Should setters mutate, move, or clone the value?


The guideline (which claims to be approved by RFC #344) says that the setter should have the format set_foo(&self, val: T) (or set_foo(&self, val: &T), but I’d ignore this issue for the rest of this post). However, a method with such a signature could not function as a setter at all.

So what is the right signature?

  • Mutates the value: set_foo(&mut self, val: T) (Modifies the value in-place)
  • Moves the value: set_foo(self, val: T) -> SomeType (Consumes the value, modifies it in place, and returns it)
  • Clones the value: set_foo(&self, val: T) -> SomeType (Do a functional update on a value and return the new value)


Rust datastructures do not act functionally, they take &mut self instead of &self when they need to mutate.

I would say to use set_foo(&mut self, val: T) for a conventional setter. If your API would like to follow a builder pattern API however, you could do something like your second example: foo(self, val: T) -> SomeType


That was what I initially thought. However, if you have a setter that moves, you can use it like a setter that mutates. On the other hand, if you have a setter that mutates, I don’t think you can use it like a setter that moves. Correct me if I am wrong.

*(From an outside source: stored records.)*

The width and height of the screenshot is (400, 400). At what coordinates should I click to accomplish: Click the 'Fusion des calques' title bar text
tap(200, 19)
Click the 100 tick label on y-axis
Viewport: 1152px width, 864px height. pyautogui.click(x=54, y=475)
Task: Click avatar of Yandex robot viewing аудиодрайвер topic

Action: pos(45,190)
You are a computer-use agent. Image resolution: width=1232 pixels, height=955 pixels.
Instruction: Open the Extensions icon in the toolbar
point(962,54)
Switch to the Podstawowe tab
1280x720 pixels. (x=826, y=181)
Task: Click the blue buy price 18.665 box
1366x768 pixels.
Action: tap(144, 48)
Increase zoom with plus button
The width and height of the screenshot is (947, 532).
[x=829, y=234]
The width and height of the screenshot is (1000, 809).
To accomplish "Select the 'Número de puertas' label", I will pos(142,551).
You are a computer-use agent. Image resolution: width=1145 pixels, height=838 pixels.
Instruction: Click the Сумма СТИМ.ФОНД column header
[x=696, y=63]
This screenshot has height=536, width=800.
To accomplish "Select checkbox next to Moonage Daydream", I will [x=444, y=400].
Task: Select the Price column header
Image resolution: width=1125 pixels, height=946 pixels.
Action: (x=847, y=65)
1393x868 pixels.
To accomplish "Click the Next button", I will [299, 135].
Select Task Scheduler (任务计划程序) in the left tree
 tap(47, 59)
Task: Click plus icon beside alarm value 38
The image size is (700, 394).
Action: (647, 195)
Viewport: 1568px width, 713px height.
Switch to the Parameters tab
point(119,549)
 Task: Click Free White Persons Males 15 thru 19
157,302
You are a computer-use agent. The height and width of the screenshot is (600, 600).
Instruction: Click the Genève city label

However, having setters that move seem to be slightly more counter-intuitive than setters that mutates, though.

Code example:

struct Foo {
    val: int,
impl Foo {
    fn inc(mut self) -> Foo { self.val += 1; self }

fn main() {
    let mut x = Foo{val: 1,};
    x =;
    let val = x.val;
    print!("{}" , val);

Playground link

I initially thought that this code would not compile, but the borrow checker is apparently OK with this. Also note that x does not have to be mut to be able to call, since it is mut self, not mut& self. (In that case, it would be impossible to reassign the result to x, though.)


rust-modifier uses traits so that you define how a type can be used to modify a struct and then you automatically get both types of setters.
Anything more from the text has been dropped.